Historians of economic thought interested in Marx, or in classical political economy more generally, will be able to learn much from this well-researched and provocative book. What Stedman Jones has to offer for the reconstruction of Marx's intellectual development on the German, French, and British history of political and philosophical ideas, and on nineteenth-century European history and policy, far exceeds in breadth and depth what can be found in other Marx biographies.

References

  • Berlin, I. [1939] 1996. Karl Marx: His Life and Environment. 4th ed.
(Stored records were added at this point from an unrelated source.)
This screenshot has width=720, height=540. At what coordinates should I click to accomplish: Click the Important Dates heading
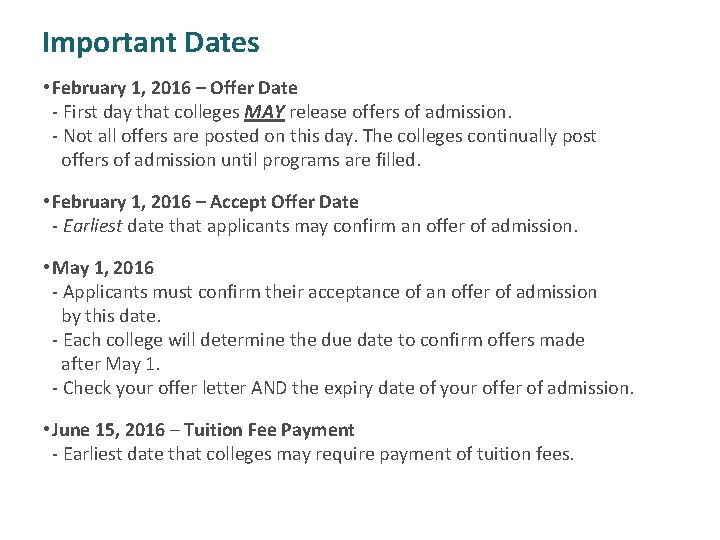[151, 44]
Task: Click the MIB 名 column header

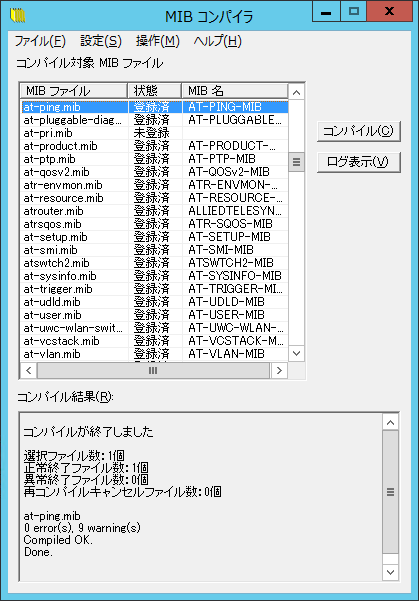Action: pyautogui.click(x=235, y=91)
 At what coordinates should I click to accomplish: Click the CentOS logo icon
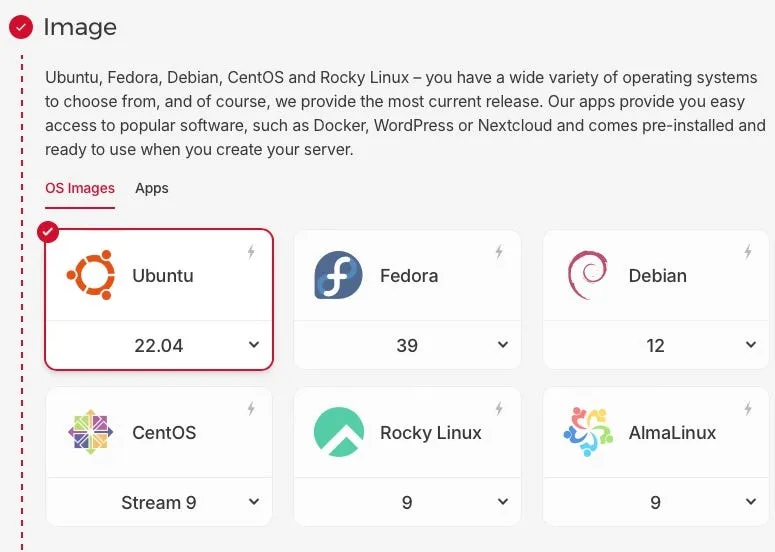tap(90, 432)
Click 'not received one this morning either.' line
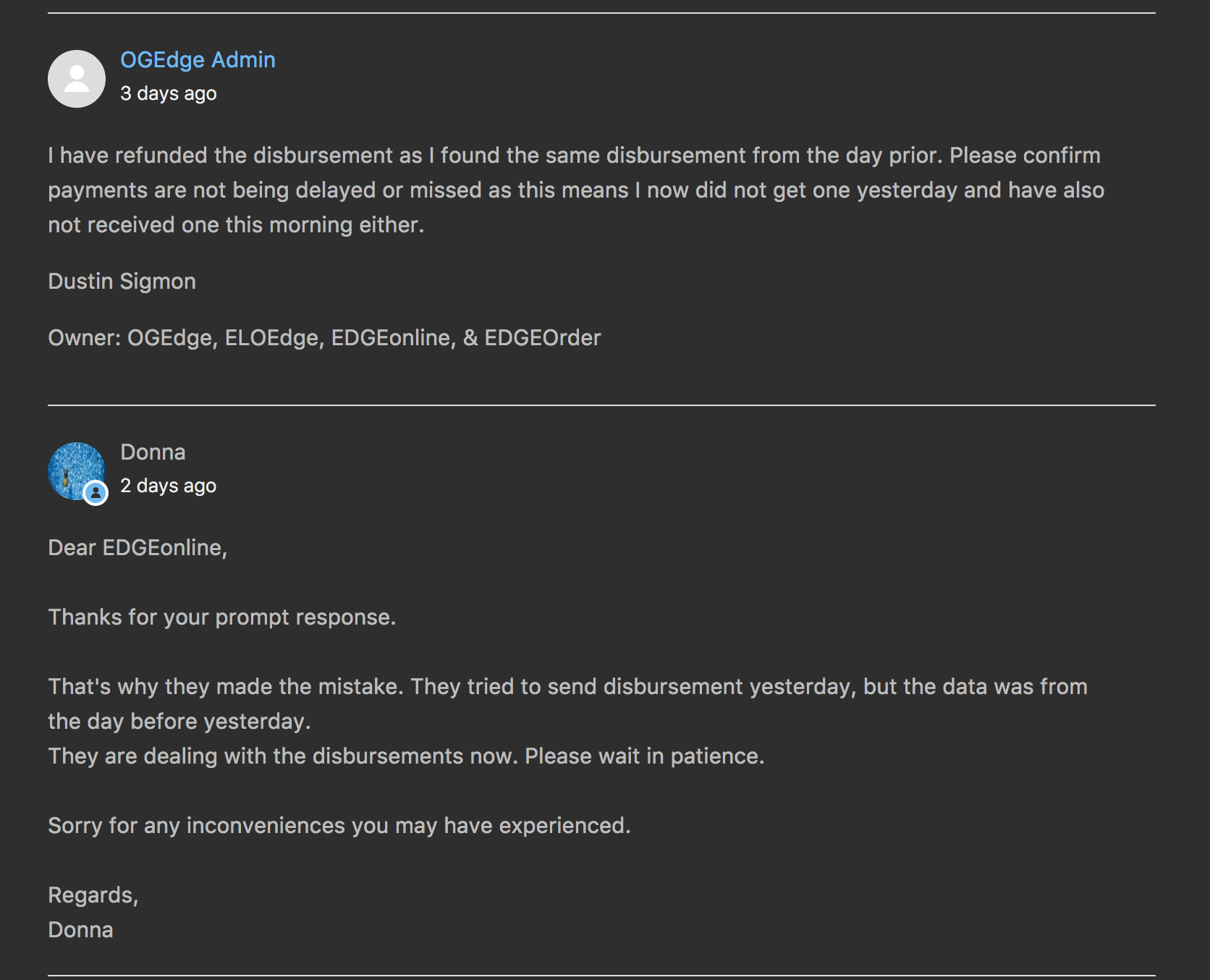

Oxford: Oxford University Press.
  • Dobb, M. H. 1952. “Review of ‘Theories of Surplus Value’ and ‘A History of Economic Theory: From the Physiocrats to Adam Smith’ by Karl Marx.” American Economic Review 42 (5): 909–912.
  • Hunt, T. 2009. The Frock-Coated Communist: The Revolutionary Life of Friedrich Engels. London: Allen Lane.
  • McLellan, D. 1973. Karl Marx: His Life and Thought. London: Macmillan.
  • Mehring, F. [1918] 1936. Karl Marx: The Story of his Life. London: John Lane. (English translation of Mehring, F. (1918), Karl Marx. Geschichte seines Lebens, Leipzig: Leipziger Buchdruckerei.)
  • Nicolaevsky, B., and O. Maenchen-Helfen. [1937] 1963. Karl Marx. Eine Biographie. Berlin: Dietz Verlag. (First published in English as: Nicolaevsky, B. and Mönke, O. (1937), Karl Marx. Man and Fighter, London: Methuen).
  • Sperber, J. 2013. Karl Marx. A Nineteenth-Century Life. New York: Liveright Publishing Corporation.
  • Stedman Jones, G., ed. 2002. Karl Marx and Friedrich Engels: The Communist Manifesto. London: Penguin Books.
  • Wheen, F. 1999. Karl Marx. A Life. London: Fourth Estate.